§ **Supplied entries**:
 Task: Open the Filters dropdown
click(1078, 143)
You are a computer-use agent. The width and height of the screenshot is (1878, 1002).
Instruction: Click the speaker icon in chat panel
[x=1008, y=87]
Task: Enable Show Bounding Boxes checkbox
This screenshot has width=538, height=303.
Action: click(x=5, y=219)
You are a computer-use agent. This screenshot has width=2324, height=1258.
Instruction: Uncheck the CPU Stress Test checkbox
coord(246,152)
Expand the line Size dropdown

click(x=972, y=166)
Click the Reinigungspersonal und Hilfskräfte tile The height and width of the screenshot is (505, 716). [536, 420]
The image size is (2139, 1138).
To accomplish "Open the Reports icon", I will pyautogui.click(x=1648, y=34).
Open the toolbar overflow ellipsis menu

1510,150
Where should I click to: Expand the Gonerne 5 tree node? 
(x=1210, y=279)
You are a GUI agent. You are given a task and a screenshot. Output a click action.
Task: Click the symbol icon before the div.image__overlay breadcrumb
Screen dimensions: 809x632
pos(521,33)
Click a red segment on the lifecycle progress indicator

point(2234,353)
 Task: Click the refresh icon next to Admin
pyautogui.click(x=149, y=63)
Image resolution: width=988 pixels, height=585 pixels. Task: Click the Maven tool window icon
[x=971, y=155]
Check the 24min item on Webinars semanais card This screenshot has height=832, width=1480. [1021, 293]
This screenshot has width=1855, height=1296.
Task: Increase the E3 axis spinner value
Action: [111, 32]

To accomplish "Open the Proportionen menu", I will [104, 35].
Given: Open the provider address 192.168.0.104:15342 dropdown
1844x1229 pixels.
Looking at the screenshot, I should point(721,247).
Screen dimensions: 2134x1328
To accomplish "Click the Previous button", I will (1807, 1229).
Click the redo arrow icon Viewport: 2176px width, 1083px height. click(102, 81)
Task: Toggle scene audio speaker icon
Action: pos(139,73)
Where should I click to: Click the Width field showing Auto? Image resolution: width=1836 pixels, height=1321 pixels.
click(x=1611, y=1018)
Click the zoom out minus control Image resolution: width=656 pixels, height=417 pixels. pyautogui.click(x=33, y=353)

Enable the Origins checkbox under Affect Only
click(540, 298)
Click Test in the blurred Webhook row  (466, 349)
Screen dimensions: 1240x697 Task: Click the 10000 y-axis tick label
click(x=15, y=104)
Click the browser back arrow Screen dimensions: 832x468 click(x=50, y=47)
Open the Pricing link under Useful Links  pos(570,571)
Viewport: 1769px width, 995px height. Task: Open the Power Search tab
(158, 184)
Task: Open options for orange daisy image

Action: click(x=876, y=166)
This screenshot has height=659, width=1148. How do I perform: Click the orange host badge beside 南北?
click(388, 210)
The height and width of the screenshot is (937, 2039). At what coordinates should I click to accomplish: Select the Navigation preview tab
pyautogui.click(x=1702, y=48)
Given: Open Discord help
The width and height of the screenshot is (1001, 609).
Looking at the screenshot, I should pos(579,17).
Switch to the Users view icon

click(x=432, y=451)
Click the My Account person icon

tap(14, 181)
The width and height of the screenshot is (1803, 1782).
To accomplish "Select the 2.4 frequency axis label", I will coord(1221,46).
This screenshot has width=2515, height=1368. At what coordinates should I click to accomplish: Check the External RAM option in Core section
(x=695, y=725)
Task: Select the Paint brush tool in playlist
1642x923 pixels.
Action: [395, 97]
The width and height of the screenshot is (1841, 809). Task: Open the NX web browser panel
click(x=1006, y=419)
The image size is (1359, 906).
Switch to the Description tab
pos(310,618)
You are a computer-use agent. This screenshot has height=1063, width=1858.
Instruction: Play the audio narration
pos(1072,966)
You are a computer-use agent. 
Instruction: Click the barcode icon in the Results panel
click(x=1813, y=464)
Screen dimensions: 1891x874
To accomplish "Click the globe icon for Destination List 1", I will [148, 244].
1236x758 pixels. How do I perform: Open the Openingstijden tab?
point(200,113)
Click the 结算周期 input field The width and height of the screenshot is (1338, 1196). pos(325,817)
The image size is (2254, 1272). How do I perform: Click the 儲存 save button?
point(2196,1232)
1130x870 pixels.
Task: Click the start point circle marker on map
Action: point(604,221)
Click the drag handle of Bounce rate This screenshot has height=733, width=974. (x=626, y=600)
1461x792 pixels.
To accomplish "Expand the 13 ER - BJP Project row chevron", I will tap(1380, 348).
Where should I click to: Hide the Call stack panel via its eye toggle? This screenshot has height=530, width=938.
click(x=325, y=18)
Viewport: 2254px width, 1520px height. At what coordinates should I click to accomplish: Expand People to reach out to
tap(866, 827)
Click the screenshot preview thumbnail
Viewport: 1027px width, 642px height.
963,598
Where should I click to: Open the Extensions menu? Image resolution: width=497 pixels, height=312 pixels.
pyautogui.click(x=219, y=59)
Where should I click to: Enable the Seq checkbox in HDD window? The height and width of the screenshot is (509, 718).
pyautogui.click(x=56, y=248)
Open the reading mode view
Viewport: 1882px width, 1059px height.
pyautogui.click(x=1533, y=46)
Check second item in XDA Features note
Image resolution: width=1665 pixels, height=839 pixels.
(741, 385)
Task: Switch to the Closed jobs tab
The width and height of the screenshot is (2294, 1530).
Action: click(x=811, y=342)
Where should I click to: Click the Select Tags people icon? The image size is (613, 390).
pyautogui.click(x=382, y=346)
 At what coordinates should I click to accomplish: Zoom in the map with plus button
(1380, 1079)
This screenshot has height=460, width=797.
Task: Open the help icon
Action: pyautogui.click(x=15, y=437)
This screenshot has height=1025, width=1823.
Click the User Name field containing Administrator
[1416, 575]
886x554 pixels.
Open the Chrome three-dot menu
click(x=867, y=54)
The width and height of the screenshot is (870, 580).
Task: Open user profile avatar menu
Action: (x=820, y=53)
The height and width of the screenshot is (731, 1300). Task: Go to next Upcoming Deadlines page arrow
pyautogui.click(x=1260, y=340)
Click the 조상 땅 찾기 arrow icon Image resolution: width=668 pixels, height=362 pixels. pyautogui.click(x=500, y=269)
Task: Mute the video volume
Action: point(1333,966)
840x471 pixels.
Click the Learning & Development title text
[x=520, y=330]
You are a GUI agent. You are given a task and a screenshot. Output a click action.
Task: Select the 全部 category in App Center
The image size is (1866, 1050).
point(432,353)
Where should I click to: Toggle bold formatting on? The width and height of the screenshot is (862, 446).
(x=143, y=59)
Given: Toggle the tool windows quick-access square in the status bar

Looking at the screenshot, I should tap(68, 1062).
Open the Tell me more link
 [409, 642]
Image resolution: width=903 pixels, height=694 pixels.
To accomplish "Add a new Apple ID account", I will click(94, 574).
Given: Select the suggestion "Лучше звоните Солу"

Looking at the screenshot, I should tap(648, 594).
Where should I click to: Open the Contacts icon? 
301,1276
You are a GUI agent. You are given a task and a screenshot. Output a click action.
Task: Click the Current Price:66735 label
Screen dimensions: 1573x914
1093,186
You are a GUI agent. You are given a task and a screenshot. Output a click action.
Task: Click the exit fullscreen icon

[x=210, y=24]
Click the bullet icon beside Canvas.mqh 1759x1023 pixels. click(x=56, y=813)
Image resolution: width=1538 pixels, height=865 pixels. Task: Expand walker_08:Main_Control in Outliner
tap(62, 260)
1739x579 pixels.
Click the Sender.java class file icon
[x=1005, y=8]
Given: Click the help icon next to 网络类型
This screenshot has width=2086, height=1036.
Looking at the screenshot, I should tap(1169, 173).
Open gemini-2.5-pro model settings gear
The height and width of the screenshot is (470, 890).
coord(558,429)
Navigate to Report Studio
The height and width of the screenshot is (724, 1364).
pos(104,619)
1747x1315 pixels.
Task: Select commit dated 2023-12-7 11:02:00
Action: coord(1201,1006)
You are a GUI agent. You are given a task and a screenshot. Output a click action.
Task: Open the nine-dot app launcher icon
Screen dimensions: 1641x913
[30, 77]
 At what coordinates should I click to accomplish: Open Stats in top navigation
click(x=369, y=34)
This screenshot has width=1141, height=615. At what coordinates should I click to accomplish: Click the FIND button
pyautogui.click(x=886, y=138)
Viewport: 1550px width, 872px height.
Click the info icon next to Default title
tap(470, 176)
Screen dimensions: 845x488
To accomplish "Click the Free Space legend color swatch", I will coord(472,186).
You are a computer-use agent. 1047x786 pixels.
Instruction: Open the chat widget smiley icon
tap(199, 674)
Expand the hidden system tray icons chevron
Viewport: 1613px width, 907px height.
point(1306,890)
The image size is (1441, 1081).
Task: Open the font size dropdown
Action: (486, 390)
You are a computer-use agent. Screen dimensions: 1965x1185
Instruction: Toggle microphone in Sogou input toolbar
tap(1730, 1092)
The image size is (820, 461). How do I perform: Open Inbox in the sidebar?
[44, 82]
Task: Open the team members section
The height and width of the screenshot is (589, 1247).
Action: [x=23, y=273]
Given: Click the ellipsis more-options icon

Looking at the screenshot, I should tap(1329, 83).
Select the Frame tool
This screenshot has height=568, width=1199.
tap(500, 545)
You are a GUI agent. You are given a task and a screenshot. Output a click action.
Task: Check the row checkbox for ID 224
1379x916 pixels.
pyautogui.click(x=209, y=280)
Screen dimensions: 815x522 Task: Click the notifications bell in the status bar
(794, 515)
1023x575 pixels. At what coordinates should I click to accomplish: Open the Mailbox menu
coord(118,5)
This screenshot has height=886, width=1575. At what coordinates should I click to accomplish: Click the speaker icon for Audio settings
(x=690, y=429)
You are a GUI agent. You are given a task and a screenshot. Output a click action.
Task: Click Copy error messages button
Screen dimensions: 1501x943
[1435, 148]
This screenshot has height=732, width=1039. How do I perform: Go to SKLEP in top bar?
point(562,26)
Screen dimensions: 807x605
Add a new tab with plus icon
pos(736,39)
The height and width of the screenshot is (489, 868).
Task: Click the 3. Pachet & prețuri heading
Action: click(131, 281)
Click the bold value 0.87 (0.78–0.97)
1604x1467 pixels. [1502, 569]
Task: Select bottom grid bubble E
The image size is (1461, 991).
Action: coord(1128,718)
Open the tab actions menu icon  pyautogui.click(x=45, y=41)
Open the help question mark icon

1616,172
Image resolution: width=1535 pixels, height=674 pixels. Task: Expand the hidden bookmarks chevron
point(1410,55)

§ **Work to complete**:
Please find, in the entries above, every line where "computer" occurs, and copy it.

§ **Result of this task**:
You are a computer-use agent. The width and height of the screenshot is (1878, 1002).
You are a computer-use agent. This screenshot has width=2324, height=1258.
You are a computer-use agent. This screenshot has height=1063, width=1858.
You are a computer-use agent. 
You are a computer-use agent. 1047x786 pixels.
You are a computer-use agent. Screen dimensions: 1965x1185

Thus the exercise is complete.